Analysis of differences in global levels of DNA methylation in cultivated andwild V. vinifera accessions. A Visualization of genomic and epigenomic information for chromosome 17 of Vitis vinifera using 100,000 bp windows. Vertical bars in panels (a) and (b) show the number of protein coding genes and transposable elements respectively per genomic window. Bars in panel (c) shows average sequencing depth per genomic window (Log 10 of calculated depth for sequenced bases). Panel (d) shows the average fold change in methylation in given window (blue and red bars indicate an average hypermethylated or hypomethylated window in cultivated vs. wild accessions. Panel containing chromosome number (i.e., chr17 here) shows average fold change in methylation in each window (hypomethylation (orange) hypermethylation (yellow). To visualize an interactive version of the figure containing all DMCs per window in all chromosomes see Supplementary File 1 (Follow instructions available in Supplementary File 2). Panels generated using ChromoMap R [41]. B Bars show the average percentage of methylation per sequence context (CG, CHG, CHH, and unknown) in cultivated (V. vinifera ssp. vinifera (n = 10); black bars), and wild type (V. vinifera ssp. sylvestris (n = 8); white bars) accessions. Error bars indicate the calculated Standard Deviation. ** T-test, p-value < 0.01. C-E Multivariate analysis of percentage of methylation for all individual cytosine sequenced in cultivated and wild V. vinifera accessions. Principal Component analysis plots show results for methylation analysis results in the CG (C), CHG (D), and CHH (E) contexts. Blue and red circles represent cultivated and wild accessions respectively. PCs 1 to 3 represent 53, 64, 69% of the total measured variability in CG, CHG, and CHH contexts respectively
Analysis of global methylation levels in wild and cultivated accessions at genomic feature level (i.e., intergenic and genic regions) showed that intergenic regions presented similar levels of DNA methylation to those observed genome-wide in all sequence contexts, with the exemption of CHGs, which showed higher levels of DNA methylation (Supplementary Fig. 1). Conversely, genic regions showed consistently lower levels of DNA methylation in all sequence contexts than those observed genome-wide (Supplementary Fig. 2). Finally, cultivated accessions presented significantly higher levels of DNA methylation (T-test, p-value < 0.01) than wild accessions in all sequence contexts and genomic features (Supplementary Figs. 1 and 2).

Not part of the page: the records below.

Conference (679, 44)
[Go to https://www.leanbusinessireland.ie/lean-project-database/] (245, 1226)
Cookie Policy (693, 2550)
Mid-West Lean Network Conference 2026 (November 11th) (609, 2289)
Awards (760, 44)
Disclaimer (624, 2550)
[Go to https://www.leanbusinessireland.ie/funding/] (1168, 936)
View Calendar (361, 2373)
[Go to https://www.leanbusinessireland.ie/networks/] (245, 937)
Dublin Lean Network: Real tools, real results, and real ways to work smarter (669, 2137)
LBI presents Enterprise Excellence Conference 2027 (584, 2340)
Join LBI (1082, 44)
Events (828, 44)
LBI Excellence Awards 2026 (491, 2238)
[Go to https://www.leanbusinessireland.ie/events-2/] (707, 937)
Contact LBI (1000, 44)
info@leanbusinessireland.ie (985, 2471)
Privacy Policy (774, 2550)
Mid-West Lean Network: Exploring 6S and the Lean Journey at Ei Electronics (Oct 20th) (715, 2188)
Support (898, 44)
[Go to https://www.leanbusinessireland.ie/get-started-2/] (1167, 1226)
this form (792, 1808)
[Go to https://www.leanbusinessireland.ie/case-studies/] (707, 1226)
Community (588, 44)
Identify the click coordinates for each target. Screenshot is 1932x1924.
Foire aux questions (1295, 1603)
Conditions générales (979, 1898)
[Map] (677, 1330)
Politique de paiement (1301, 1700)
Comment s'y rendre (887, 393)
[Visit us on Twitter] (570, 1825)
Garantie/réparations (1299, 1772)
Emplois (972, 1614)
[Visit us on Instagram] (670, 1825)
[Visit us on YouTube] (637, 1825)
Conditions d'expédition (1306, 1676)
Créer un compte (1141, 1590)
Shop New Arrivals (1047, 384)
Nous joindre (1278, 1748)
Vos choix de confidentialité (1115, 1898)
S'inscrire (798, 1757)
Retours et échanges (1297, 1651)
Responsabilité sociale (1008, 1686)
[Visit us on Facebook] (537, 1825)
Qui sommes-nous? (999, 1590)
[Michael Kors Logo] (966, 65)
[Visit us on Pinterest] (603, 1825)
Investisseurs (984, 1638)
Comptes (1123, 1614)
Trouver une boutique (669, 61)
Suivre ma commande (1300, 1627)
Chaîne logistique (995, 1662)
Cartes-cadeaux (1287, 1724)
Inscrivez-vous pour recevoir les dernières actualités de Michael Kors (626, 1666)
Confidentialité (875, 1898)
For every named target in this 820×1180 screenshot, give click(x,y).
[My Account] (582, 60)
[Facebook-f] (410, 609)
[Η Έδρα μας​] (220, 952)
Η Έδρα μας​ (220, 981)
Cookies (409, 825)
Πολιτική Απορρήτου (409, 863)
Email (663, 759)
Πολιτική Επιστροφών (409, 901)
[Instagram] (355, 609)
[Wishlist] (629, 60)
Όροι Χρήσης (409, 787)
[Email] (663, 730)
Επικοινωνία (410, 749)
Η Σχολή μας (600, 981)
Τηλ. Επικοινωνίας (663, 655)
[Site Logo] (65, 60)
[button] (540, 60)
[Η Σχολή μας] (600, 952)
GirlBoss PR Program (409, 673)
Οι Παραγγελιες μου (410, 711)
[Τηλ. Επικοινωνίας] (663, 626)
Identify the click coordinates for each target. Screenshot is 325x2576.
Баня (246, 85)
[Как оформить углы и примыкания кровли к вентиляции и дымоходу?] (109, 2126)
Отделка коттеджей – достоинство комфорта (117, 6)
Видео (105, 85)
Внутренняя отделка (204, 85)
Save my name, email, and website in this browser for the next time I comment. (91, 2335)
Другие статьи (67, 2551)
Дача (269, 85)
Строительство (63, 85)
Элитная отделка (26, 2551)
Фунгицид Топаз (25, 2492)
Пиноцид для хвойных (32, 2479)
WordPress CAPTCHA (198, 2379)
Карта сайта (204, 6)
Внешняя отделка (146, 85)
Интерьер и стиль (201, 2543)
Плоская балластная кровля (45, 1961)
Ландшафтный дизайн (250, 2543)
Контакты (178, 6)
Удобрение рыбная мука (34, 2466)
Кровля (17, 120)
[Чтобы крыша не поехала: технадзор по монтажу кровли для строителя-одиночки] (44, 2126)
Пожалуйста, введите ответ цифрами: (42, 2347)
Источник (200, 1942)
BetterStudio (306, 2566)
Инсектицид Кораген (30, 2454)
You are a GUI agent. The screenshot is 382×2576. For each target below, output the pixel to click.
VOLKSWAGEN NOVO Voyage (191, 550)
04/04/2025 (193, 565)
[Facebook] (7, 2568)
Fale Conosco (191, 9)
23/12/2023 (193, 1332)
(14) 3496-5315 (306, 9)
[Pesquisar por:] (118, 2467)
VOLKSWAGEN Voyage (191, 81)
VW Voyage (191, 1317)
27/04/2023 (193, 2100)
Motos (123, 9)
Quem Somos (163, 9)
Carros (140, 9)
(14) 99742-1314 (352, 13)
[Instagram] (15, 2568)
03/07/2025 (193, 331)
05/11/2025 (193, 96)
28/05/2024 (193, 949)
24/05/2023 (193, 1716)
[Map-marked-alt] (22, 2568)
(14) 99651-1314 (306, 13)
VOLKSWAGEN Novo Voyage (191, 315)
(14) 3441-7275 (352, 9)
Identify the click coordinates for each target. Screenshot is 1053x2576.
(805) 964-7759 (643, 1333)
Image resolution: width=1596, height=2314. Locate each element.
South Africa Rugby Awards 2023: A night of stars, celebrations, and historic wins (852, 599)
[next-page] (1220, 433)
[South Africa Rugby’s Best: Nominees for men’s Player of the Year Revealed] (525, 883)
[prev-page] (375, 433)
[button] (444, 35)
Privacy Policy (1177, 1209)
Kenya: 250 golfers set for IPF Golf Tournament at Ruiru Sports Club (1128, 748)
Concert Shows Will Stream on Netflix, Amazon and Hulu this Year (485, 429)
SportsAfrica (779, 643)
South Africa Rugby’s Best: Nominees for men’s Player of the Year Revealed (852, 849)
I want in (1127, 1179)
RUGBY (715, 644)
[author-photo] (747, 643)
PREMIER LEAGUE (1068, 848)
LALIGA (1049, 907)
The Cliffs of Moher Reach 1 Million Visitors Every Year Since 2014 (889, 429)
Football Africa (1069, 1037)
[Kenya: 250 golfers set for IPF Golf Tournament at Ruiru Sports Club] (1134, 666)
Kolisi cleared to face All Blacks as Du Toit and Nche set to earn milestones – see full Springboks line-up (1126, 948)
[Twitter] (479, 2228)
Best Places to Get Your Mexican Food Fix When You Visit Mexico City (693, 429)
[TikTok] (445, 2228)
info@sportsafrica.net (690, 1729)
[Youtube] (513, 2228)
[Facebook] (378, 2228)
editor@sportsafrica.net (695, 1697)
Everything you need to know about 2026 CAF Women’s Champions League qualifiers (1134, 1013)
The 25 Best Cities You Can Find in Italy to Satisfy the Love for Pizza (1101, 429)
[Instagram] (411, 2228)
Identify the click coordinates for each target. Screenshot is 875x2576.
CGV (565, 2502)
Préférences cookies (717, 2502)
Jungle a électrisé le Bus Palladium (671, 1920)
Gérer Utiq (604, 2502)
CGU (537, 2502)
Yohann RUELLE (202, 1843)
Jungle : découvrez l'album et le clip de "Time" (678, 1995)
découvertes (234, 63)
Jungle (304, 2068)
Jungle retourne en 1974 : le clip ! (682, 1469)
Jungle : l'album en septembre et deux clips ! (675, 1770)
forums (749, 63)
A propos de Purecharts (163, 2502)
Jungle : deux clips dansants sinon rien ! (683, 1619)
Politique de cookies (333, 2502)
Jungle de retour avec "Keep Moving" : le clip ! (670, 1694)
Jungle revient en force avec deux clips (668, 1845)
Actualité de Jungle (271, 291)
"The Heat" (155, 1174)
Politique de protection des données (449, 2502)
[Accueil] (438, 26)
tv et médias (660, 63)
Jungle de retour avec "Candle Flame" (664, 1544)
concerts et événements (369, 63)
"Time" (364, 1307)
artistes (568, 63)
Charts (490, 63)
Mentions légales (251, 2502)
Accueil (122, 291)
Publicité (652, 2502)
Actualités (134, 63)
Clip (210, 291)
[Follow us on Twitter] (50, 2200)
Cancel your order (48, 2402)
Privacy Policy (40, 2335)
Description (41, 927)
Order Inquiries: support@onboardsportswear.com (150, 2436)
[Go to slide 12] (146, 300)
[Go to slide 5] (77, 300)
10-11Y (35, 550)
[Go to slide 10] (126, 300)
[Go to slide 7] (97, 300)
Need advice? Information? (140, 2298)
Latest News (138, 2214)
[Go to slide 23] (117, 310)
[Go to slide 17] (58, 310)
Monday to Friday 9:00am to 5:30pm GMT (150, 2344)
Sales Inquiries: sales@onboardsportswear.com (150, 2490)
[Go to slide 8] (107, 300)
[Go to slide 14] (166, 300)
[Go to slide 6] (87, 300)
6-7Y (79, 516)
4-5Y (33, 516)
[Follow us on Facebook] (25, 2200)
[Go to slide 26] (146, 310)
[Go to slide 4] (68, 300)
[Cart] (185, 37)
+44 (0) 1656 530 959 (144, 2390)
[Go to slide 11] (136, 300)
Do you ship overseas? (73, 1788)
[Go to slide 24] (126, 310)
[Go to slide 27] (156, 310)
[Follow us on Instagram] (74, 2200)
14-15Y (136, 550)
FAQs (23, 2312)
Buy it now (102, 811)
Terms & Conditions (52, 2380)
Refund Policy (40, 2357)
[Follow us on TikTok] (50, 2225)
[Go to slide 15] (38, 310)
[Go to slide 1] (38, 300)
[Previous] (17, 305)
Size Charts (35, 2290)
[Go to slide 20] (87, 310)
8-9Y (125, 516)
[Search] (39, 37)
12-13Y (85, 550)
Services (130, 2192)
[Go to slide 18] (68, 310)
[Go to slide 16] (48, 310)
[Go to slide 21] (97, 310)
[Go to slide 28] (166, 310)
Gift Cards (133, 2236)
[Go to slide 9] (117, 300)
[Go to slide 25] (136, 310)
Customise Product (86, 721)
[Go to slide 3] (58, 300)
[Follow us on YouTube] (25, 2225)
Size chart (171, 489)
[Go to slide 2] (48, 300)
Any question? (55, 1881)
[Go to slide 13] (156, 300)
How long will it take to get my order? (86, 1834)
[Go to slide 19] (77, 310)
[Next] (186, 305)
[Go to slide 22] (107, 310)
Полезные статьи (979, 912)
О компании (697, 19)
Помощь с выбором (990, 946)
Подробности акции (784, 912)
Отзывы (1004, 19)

Identification of differentially methylated cytosines associated to domestication
Differential Methylation analysis identified a total of 9955 DMCs between wild and cultivated accessions evenly distributed across the genome (Fig. 1A and Supplementary File 1). Of those, 7793 DMCs were hypermethylated and 2162 DMCs were hypomethylated in cultivated vines compared to wild accessions. The majority of both hyper and hypomethylated DMCs were found in the CHH context (77 and 69% respectively) (Fig. 2A). From a gene feature context, DMCs were mainly found in intergenic regions (Fig. 2B). This is particularly evident in the CHH context, where 56 and 60% of hypermethylated and hypomethylated DMCs, respectively, were found in intergenic regions. The second most abundant genic feature presenting DMCs were introns, with percentages varying between 24 and 35% in hypermethylated DMCs, and 28 and 32% in hypomethylated DMCs, depending on the sequence context (Fig. 2B).
Identification of DMCs associated to grapevine’s domestication. Pie charts show (A) the total number and percentage of hypermethylated (top pie chart) and hypomethylated DMCs identified in cultivated vines compared to wild accessions in each sequence context (CG, CHG and CHH); and (B) the percentage of DMCs identified per genic feature and sequence context, in cultivated compared to wild type accessions
Effect of genetic differences to epigenetic differentiation between wild and cultivated accessions
The EpiDiverse-SNP pipeline identified 57,489 SNPs in the 222,711 genomic locations containing methylated cytosines. Of the remaining 165,189 genomic locations containing methylated cytosines, 5869 DMCs were hypermethylated and 1575 DMCs were hypomethylated in cultivated vines compared to wild accessions (i.e., 25% of the original DMCs were associated to a SNP). Hierarchical clustering analysis using all epialleles and only those not associated to SNPs showed no significant clustering differences (Supplementary Fig. 3).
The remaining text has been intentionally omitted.